As I mentioned, the vehicle dynamics engine is in the same league as that of ICR2. It goes beyond ICR2 in having a vertical component, which allows hopping over curbs and even leaping into the air if you touch wheels with another car or get snagged in the gravel. Also, car setups and behavior take into account this vertical component; you can set up the car so low that its underbody scrapes on the ground at high speed and slows the car down.

However, the excellence of this model is compromised somewhat by canned routines that take over when you do such things as hit a curb too hard, or get out of shape and start to spin. This is only mildly annoying when you hit a curb at 5 mph and the nose of the car leaps 5 feet into the air, but its effect when driving at the limit is much more detrimental. Canned spin routines make it impossible to recover from a spin once it goes beyond a certain point. The control options do include an option called "Opposite Lock Help" which offsets this behavior to some extent, but I'd still prefer a vehicle dynamics model that keeps on calculating forces and inertial components even when I've gotten out of shape, as in ICR2.

Frame Rate

Frame rate is managed by a graphics detail screen. Unfortunately, in the interest of maximum performance, the developers chose to deal with the moments when the CPU demands exceed the CPU's performance in an awkward fashion. Instead of dropping frames, as in ICR2 and N2, GP2 slows down the action. In other words, when you exceed your CPU's capacity, the sim drops out of real time. As a result, it could take a minute and a half to complete a lap which shows the sim records as 1:10. Very annoying.

You can monitor the CPU "occupancy" by holding down the O key as you drive. If you find it routinely exceeding 100%, it's best to go back to the graphics screen and reduce graphics detail being displayed.

Ambience

The sim makes a good attempt at reproducing the ambience of a real Grand Prix. The excellent track and car graphics, authentic-sounding engines, race weekends incorporating practice, qualifying and race sessions, pit crew that jack up your car and put a lap-time monitor in your face during pit stops all add to the feel of being there.

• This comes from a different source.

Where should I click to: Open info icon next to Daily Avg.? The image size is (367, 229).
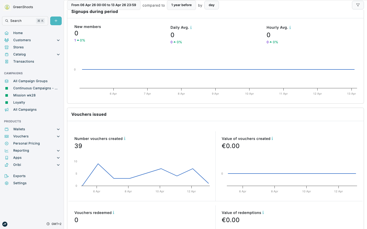pos(191,27)
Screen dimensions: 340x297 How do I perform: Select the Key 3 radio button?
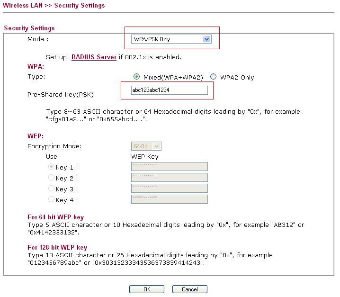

I did find, when I carefully reviewed videotapes of the Canadian GP at Montreal, as well as Monza and other tracks, that some barriers and sand traps were not quite accurately located. I'm a bit chagrined to admit that the Psygnosis F1 arcade game for Sony Playstation was more accurate in this regard. Still, GP2 is quite acceptable.

Multiplayer

GP2 supports 2-player modem play, but the implementation of modem play is not very good. The faster machine slows down to the frame rate being achieved by the slower machine. Also, patches to the sim, such as the No CD patch, render the sim unplayable in multiplayer mode.

Summary

I find the tracks and cars are rendered very well, and the vehicle dynamics engine second only to Papyrus' ICR2 vehicle dynamics engine.

I still find Grand Prix cars, as represented here, a bit less satisfying to drive than Indycars as represented in ICR2, due to the GP cars' razor-edge limit and relative lack of tossability. On the other hand, implementation of 3D vehicle motion (the cars bump up and down over curbs, and fly into the air if you hit another competitor or run over a curb hard) is great fun, even if much of it is implemented with canned routines instead of accurately modeled in real time.

See Eric Cote's SPY GP2 Menu Web Page and Pieter's Gad Prix 2 Page for more information about GP2, as well as setups and utilities.

Unfortunately, Microprose recently announced that GP2 will be withdrawn from shelves at the end of 1997 (probably due to licensing reasons), so get your copy while you can.